Writers, analysts and officials across the Middle East condemned Republican presidential candidate Donald Trump Tuesday after his demand for all Muslims to be banned from entering the U.S.
The real estate tycoon issued a statement Monday in which he called for “a total and complete shutdown of Muslims entering the United States until our country’s representatives can figure out what is going on.”
The remarks have been broadly denounced in the U.S. and abroad as religious bigotry. But in the Middle East, where the threat to civilians of Jihadist attacks is much greater, there were fears they could fuel the recruiting efforts of extremist groups like ISIS and Al-Qaeda who seek to divide the world into a binary conflict between Muslims and outsiders. ISIS propaganda contains references to prophesy in which Western countries, which they sometimes refer to as the “Romans,” invade the Middle East, triggering an apocalyptic battle at the end of the world.
“The people who will be really happy are ISIS and Al Qaeda, because their apocalyptic vision wants to create a war so that the ‘Romans’ come here and they do the final battle and the end of days comes,” said Rami Khoury, a senior public policy fellow at the American University of Beirut. “So they’ll be pretty pleased, but most people will just take it with a grain of salt.”
Trump’s proposal did register in media across the Middle East, but did not dominate the news as it did in the U.S. Regional governments and members of the public remain preoccupied with crises closer to home, including economic troubles and the civil wars in Syria, Libya, Iraq, and Yemen.
And many believed Trump’s call to be mere grandstanding by a demagogue who holds no official standing in the U.S. government. “This kind of thinking is not logical,” said Mahmoud Abdel Gawad, an advisor to the grand imam of Al-Azhar in Cairo, one of the most influential religious institutions in Sunni Islam. “We know that the reason for these comments is the killing of people in the United States,” he said. “But for example, in Iraq, the Americans have killed thousands and thousands. But Iraq has never said, ‘Americans will never enter.’”
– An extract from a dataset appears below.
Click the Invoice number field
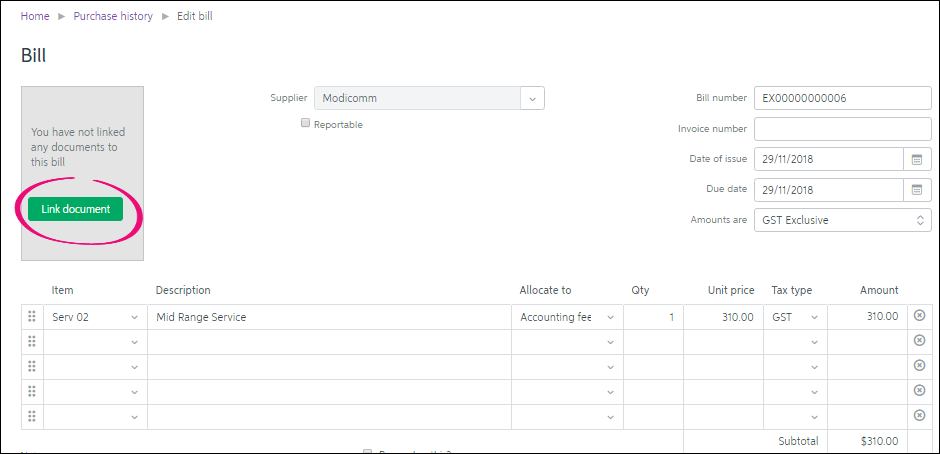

Whether realistic or not, the proposal to bar Muslims from the U.S. raised fears that virulent Islamophobia could increase in the U.S. and elsewhere. “Such comments can also easily transform into incitement against Muslim in and outside the U.S.,” said Fadi Al-Qadi, a human rights expert based in Jordan. “Regardless of Mr. Trump’s chances to advance into the presidential race or not, his comments are constituting a political reality that must keep us all on alert.”
Bassem Youssef, a wildly popular Egyptian comedian, tweeted, “I didn’t know that Donald Trump was fluent in Nazi.”
Although the White House was quick to repudiate Trump’s comments, there was concern that the firestorm could complicate an already turbulent relationship between the U.S. and the broader Middle East after years of war and U.S. support for authoritarian governments in the region.
“He’s already a buffoon in a way, so I don’t think people are taking him seriously,” said Wael Eskandar, an Egyptian writer and activist in Cairo. “It will only energize the conspiracy theory that everyone is out to get the Muslim world. It’s not healthy.”